- Requirement:
Quote the following data verbatim, every line.
•••••
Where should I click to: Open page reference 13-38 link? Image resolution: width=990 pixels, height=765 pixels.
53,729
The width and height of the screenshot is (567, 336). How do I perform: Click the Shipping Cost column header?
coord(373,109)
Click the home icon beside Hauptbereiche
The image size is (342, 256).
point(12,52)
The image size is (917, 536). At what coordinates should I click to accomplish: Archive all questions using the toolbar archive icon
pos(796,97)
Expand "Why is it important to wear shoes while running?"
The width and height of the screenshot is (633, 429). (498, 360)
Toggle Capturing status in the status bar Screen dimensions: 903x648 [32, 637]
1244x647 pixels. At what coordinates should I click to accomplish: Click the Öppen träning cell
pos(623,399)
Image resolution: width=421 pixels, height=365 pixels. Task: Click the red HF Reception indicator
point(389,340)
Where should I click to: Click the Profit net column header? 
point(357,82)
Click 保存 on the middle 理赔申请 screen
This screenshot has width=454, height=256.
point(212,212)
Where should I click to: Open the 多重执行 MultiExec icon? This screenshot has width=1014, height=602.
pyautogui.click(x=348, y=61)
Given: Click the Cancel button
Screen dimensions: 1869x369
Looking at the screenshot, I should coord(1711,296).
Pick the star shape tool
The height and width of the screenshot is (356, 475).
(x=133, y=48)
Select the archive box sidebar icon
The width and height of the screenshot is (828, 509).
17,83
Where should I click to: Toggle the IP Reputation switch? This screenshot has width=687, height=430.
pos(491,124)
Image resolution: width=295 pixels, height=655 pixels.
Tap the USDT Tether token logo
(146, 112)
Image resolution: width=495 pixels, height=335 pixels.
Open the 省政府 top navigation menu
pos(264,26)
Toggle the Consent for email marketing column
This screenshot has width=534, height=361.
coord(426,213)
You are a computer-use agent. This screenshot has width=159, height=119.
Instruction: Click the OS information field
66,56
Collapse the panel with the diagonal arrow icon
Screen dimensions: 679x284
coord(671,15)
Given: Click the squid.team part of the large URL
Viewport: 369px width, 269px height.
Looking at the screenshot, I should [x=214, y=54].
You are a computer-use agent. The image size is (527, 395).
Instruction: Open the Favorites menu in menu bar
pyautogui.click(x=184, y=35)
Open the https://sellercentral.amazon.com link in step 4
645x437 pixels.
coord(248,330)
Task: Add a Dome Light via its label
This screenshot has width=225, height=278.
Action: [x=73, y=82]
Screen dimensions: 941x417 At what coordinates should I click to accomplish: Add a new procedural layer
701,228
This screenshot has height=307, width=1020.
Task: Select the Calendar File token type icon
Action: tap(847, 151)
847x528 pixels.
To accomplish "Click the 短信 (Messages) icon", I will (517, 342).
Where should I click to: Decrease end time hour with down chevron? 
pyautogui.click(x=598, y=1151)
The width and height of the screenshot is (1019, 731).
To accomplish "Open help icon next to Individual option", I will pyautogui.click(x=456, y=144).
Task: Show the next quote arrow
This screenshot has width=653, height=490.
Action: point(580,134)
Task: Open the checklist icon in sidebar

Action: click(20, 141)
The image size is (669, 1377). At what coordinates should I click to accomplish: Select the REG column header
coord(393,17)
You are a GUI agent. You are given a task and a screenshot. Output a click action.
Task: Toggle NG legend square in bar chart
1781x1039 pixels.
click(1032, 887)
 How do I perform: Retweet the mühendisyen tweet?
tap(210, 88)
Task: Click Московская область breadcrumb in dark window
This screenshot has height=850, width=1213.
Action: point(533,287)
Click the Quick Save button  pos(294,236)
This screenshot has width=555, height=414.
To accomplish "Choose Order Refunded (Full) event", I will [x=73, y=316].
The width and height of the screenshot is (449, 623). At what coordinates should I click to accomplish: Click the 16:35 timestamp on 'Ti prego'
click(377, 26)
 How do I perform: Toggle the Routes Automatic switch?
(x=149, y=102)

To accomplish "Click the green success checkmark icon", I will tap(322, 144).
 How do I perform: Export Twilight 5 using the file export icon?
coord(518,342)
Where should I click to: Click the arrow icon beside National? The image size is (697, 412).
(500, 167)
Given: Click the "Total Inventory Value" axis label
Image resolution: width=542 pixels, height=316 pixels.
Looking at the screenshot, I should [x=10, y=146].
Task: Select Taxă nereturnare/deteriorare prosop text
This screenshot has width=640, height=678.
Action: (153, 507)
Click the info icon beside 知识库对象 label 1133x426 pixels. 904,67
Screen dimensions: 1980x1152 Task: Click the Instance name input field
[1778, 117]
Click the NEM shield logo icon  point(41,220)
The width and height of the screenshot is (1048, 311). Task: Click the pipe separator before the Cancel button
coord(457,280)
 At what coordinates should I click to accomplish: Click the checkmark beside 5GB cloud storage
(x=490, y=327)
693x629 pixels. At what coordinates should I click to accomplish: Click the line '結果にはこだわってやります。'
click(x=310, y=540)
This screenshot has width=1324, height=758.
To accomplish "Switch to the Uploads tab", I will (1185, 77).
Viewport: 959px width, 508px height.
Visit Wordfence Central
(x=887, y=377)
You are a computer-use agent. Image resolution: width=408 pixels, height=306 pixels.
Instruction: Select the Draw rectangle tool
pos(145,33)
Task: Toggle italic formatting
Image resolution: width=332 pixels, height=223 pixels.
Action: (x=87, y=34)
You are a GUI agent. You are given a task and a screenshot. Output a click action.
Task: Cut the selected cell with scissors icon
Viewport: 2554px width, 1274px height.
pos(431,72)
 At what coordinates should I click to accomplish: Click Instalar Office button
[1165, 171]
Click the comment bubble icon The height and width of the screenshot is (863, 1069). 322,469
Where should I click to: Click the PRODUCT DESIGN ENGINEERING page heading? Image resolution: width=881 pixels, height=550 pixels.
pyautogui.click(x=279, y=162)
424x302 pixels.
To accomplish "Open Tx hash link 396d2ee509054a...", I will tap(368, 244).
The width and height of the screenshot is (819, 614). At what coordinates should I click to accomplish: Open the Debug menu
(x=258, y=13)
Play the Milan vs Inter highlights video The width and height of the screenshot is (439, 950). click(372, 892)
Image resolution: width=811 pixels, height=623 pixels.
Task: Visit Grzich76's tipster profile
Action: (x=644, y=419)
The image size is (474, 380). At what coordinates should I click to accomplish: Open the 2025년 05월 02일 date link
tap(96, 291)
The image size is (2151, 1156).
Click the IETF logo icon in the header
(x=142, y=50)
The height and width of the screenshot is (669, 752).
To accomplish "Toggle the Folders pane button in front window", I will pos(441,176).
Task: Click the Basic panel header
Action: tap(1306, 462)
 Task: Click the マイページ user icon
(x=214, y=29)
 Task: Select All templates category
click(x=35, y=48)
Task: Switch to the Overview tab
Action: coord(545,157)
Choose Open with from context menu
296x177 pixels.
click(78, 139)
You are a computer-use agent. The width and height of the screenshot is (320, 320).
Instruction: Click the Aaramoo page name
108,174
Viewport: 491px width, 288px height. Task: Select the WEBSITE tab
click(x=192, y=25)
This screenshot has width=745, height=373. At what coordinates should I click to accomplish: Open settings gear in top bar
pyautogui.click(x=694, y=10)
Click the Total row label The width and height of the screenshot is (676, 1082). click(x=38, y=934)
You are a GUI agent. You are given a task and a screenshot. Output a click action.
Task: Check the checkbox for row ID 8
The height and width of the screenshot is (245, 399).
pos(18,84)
•••••
- Written solution:
Where should I click to: Open page reference 13-38 link? Image resolution: width=990 pixels, height=765 pixels.
53,729
The width and height of the screenshot is (567, 336). How do I perform: Click the Shipping Cost column header?
coord(373,109)
Click the home icon beside Hauptbereiche
The image size is (342, 256).
point(12,52)
The image size is (917, 536). At what coordinates should I click to accomplish: Archive all questions using the toolbar archive icon
pos(796,97)
Expand "Why is it important to wear shoes while running?"
The width and height of the screenshot is (633, 429). (498, 360)
Toggle Capturing status in the status bar Screen dimensions: 903x648 [32, 637]
1244x647 pixels. At what coordinates should I click to accomplish: Click the Öppen träning cell
pos(623,399)
Image resolution: width=421 pixels, height=365 pixels. Task: Click the red HF Reception indicator
point(389,340)
Where should I click to: Click the Profit net column header? 
point(357,82)
Click 保存 on the middle 理赔申请 screen
This screenshot has width=454, height=256.
point(212,212)
Where should I click to: Open the 多重执行 MultiExec icon? This screenshot has width=1014, height=602.
pyautogui.click(x=348, y=61)
Given: Click the Cancel button
Screen dimensions: 1869x369
Looking at the screenshot, I should coord(1711,296).
Pick the star shape tool
The height and width of the screenshot is (356, 475).
(x=133, y=48)
Select the archive box sidebar icon
The width and height of the screenshot is (828, 509).
17,83
Where should I click to: Toggle the IP Reputation switch? This screenshot has width=687, height=430.
pos(491,124)
Image resolution: width=295 pixels, height=655 pixels.
Tap the USDT Tether token logo
(146, 112)
Image resolution: width=495 pixels, height=335 pixels.
Open the 省政府 top navigation menu
pos(264,26)
Toggle the Consent for email marketing column
This screenshot has width=534, height=361.
coord(426,213)
You are a computer-use agent. This screenshot has width=159, height=119.
Instruction: Click the OS information field
66,56
Collapse the panel with the diagonal arrow icon
Screen dimensions: 679x284
coord(671,15)
Given: Click the squid.team part of the large URL
Viewport: 369px width, 269px height.
Looking at the screenshot, I should [x=214, y=54].
You are a computer-use agent. The image size is (527, 395).
Instruction: Open the Favorites menu in menu bar
pyautogui.click(x=184, y=35)
Open the https://sellercentral.amazon.com link in step 4
645x437 pixels.
coord(248,330)
Task: Add a Dome Light via its label
This screenshot has width=225, height=278.
Action: [x=73, y=82]
Screen dimensions: 941x417 At what coordinates should I click to accomplish: Add a new procedural layer
701,228
This screenshot has height=307, width=1020.
Task: Select the Calendar File token type icon
Action: tap(847, 151)
847x528 pixels.
To accomplish "Click the 短信 (Messages) icon", I will (517, 342).
Where should I click to: Decrease end time hour with down chevron? 
pyautogui.click(x=598, y=1151)
The width and height of the screenshot is (1019, 731).
To accomplish "Open help icon next to Individual option", I will pyautogui.click(x=456, y=144).
Task: Show the next quote arrow
This screenshot has width=653, height=490.
Action: point(580,134)
Task: Open the checklist icon in sidebar

Action: click(20, 141)
The image size is (669, 1377). At what coordinates should I click to accomplish: Select the REG column header
coord(393,17)
You are a GUI agent. You are given a task and a screenshot. Output a click action.
Task: Toggle NG legend square in bar chart
1781x1039 pixels.
click(1032, 887)
 How do I perform: Retweet the mühendisyen tweet?
tap(210, 88)
Task: Click Московская область breadcrumb in dark window
This screenshot has height=850, width=1213.
Action: point(533,287)
Click the Quick Save button  pos(294,236)
This screenshot has width=555, height=414.
To accomplish "Choose Order Refunded (Full) event", I will [x=73, y=316].
The width and height of the screenshot is (449, 623). At what coordinates should I click to accomplish: Click the 16:35 timestamp on 'Ti prego'
click(377, 26)
 How do I perform: Toggle the Routes Automatic switch?
(x=149, y=102)

To accomplish "Click the green success checkmark icon", I will tap(322, 144).
 How do I perform: Export Twilight 5 using the file export icon?
coord(518,342)
Where should I click to: Click the arrow icon beside National? The image size is (697, 412).
(500, 167)
Given: Click the "Total Inventory Value" axis label
Image resolution: width=542 pixels, height=316 pixels.
Looking at the screenshot, I should [x=10, y=146].
Task: Select Taxă nereturnare/deteriorare prosop text
This screenshot has width=640, height=678.
Action: (153, 507)
Click the info icon beside 知识库对象 label 1133x426 pixels. 904,67
Screen dimensions: 1980x1152 Task: Click the Instance name input field
[1778, 117]
Click the NEM shield logo icon  point(41,220)
The width and height of the screenshot is (1048, 311). Task: Click the pipe separator before the Cancel button
coord(457,280)
 At what coordinates should I click to accomplish: Click the checkmark beside 5GB cloud storage
(x=490, y=327)
693x629 pixels. At what coordinates should I click to accomplish: Click the line '結果にはこだわってやります。'
click(x=310, y=540)
This screenshot has width=1324, height=758.
To accomplish "Switch to the Uploads tab", I will (1185, 77).
Viewport: 959px width, 508px height.
Visit Wordfence Central
(x=887, y=377)
You are a computer-use agent. Image resolution: width=408 pixels, height=306 pixels.
Instruction: Select the Draw rectangle tool
pos(145,33)
Task: Toggle italic formatting
Image resolution: width=332 pixels, height=223 pixels.
Action: (x=87, y=34)
You are a GUI agent. You are given a task and a screenshot. Output a click action.
Task: Cut the selected cell with scissors icon
Viewport: 2554px width, 1274px height.
pos(431,72)
 At what coordinates should I click to accomplish: Click Instalar Office button
[1165, 171]
Click the comment bubble icon The height and width of the screenshot is (863, 1069). 322,469
Where should I click to: Click the PRODUCT DESIGN ENGINEERING page heading? Image resolution: width=881 pixels, height=550 pixels.
pyautogui.click(x=279, y=162)
424x302 pixels.
To accomplish "Open Tx hash link 396d2ee509054a...", I will tap(368, 244).
The width and height of the screenshot is (819, 614). At what coordinates should I click to accomplish: Open the Debug menu
(x=258, y=13)
Play the Milan vs Inter highlights video The width and height of the screenshot is (439, 950). click(372, 892)
Image resolution: width=811 pixels, height=623 pixels.
Task: Visit Grzich76's tipster profile
Action: (x=644, y=419)
The image size is (474, 380). At what coordinates should I click to accomplish: Open the 2025년 05월 02일 date link
tap(96, 291)
The image size is (2151, 1156).
Click the IETF logo icon in the header
(x=142, y=50)
The height and width of the screenshot is (669, 752).
To accomplish "Toggle the Folders pane button in front window", I will pos(441,176).
Task: Click the Basic panel header
Action: tap(1306, 462)
 Task: Click the マイページ user icon
(x=214, y=29)
 Task: Select All templates category
click(x=35, y=48)
Task: Switch to the Overview tab
Action: coord(545,157)
Choose Open with from context menu
296x177 pixels.
click(78, 139)
You are a computer-use agent. The width and height of the screenshot is (320, 320).
Instruction: Click the Aaramoo page name
108,174
Viewport: 491px width, 288px height. Task: Select the WEBSITE tab
click(x=192, y=25)
This screenshot has width=745, height=373. At what coordinates should I click to accomplish: Open settings gear in top bar
pyautogui.click(x=694, y=10)
Click the Total row label The width and height of the screenshot is (676, 1082). click(x=38, y=934)
You are a GUI agent. You are given a task and a screenshot. Output a click action.
Task: Check the checkbox for row ID 8
The height and width of the screenshot is (245, 399).
pos(18,84)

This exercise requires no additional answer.